代替療法の世界 第29回「同級生」
同級生、同期生、同窓生
義務教育から高校までは同級生と学ぶ。一方、大学、専門学校は現役、浪人がいるから年齢もバラバラで、同い年の集まりではない。同級生というよりは同期生という呼び方が適切だろう。カイロプラクティック、オステオパシーのような各種学校でも同じく同期のよしみという言葉がピッタリくる。
最後に出た学校の同期生とは今でも連絡を取り合う。これは義務教育やその延長である高校は、職業としての目的を一つにしていないから、どうしても疎遠になる表れだ。義務教育時代や高校時代の友人と、たまに同窓会をすれば、そのときの時間にタイムスリップできるのだが、同じ職業を選択しているわけではないので今現在の共通の話題には欠ける。
今年は座談会で見参、岡井DC
先月18日(2021年7月)に科学新聞社の斎藤氏の段取りで、岡井DCを進行役にしたWeb座談会が開かれた。岡井氏は昨年Webセミナーで見参したわけだが、今年は講師と受講生という一方通行の関係ではなく、互いに言葉を交わせる双方向の関係をと6月から始まった2回目、西日本のメンバーに声がかかったものである。
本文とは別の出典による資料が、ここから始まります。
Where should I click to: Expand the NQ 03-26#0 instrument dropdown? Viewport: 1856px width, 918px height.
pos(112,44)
岡井氏は時差をものともせず、いつもと変わらぬパワフルさで、アメリカでは深夜2時を回るというのに元気一杯の様子。座談会にあたり岡井氏から宿題が出された。1つはサブラクセイションを患者さんにどういう風に説明するか? 2つ目はよりカイロプラクティックを良いものにするためには? 3つ目は若いカイロプラクターを増やすには? という宿題の答えを各々が持ち寄り、発表していくという形で座談会は進んでいった。ときおり話は脱線し、日本のカイロプラクティックの現状、一部のコンサルタントが治療業界を食い荒らしている話など。
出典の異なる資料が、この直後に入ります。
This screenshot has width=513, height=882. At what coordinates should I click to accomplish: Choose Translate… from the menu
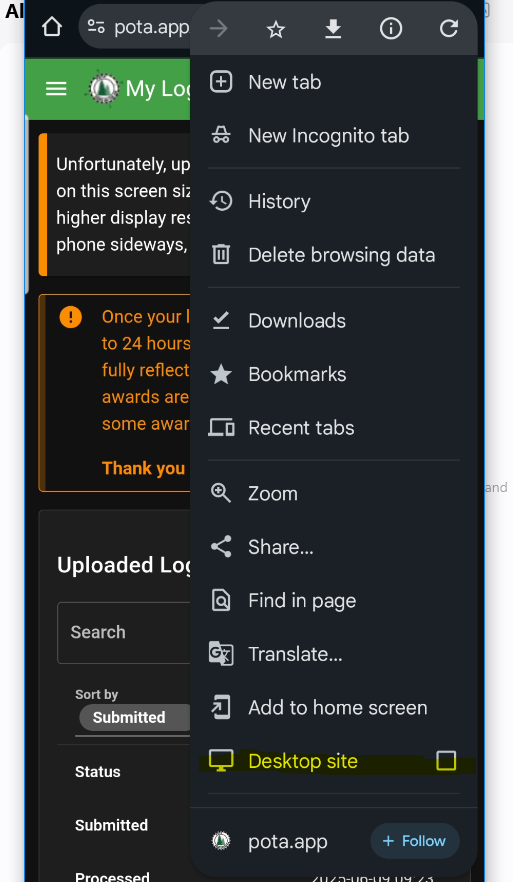[x=334, y=654]
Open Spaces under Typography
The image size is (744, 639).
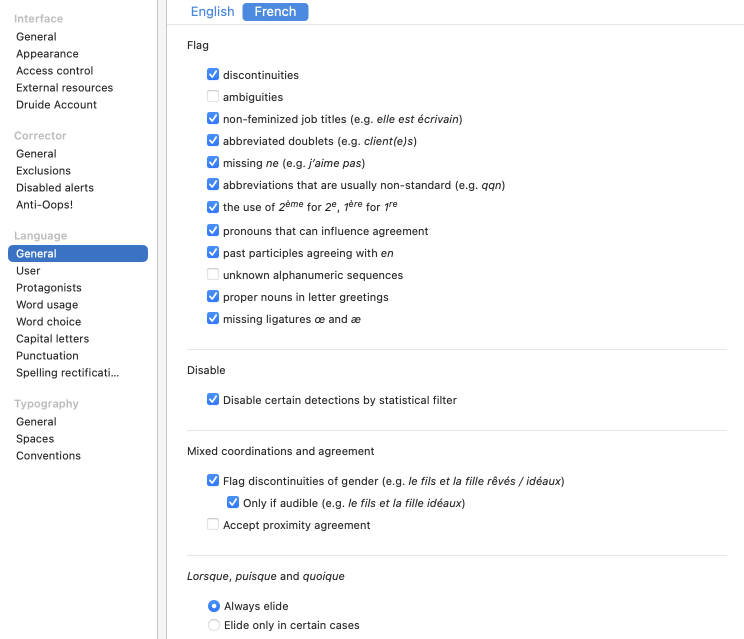[x=35, y=439]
問3の若いカイロプラクターを増やすにはどうしたら良いのか? アメリカで学ぶのはどうだろうか? 岡井氏の留学時の学費と、現在の学費はざっと計算して約5倍になっていた。これでは本場アメリカで学びたくても金銭的にはハードルが高くなる。日本に目を向けてカイロプラクティックを学びたいと思っても、現状は軒並み学校の廃校、休校、募集停止などで学べる環境は減っている。という風に問題点も山積みである。これでは若いカイロプラクターを増やすどころの話ではない。
志が同じは同期と一緒!?
ふと座談会を冷静に見てみると、この集まりは年齢も違うし、それぞれのバックボーンも違う。しかし、カイロプラクティックという徒手療法が好きで、職業として選択している連中である。これぞ同期生ではあるまいか。同期であるがゆえに業界の話や治療の話が尽きることはない。
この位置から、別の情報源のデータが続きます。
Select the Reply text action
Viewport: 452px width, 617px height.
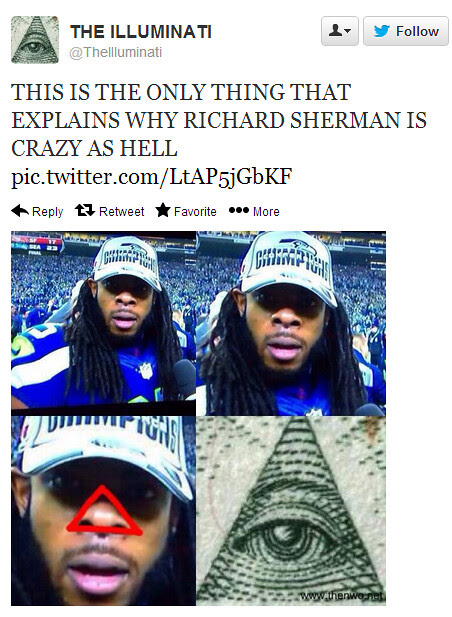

また面白いことに岡井氏をはじめ参加者の子供は、皆同じくして徒手療法家を選んでいない。自分が選んだ職業を子供には選択肢の一つとして与えてはいるだろうけども、それを強要していないところに好感が持てる。子供には子供の人生がある。それはわかっていても実践するのは容易ではない。というか、実のところ子供は親の大変な姿を見て徒手療法の厳しさを目の当たりにしているから、選ぼうとはしないかもしれないが。
岡井氏は子供には強制しないが、未来のカイロプラクティック業界を憂いている。若いカイロプラクターを増やすことに関して、一肌でも二肌でも脱ぐつもりである。コロナが収束すれば、何らかの形で未来につなぐ道を示してくれるだろう。
身体のすべては同級生
治療家あるあるで、患者さんからよく言われる言葉で「お年ですから」という殺し文句がある。岡井氏曰く、これは日本だけに限らずアメリカでも同じことだそうだ。メディカル側からそうした言葉を言われ、悲観してオフィスにやって来るそうだ。例えば膝の痛み。「先生、右膝がすごく痛いんですけど」、「残念ですけどお年ですね」、「そうですか…」。こうしたやり取りを聞いたり、経験している治療家は多いだろう。
そんな患者にはこう問いたい。「左膝は問題ないのですか? なければ、症状がある右膝と症状がない左膝は同級生ですよ」と。「同い年なのに片方だけ年のせいにするのはいかがなもんでしょうね」と続ければ、勘のいい患者さんは、それで納得するし、ニヤッと笑うだろう。年のせいは便利な言葉だが、大きく矛盾を含むのもまた事実である。 「お年ですから」は安易に使うとブーメランのように戻ってくる。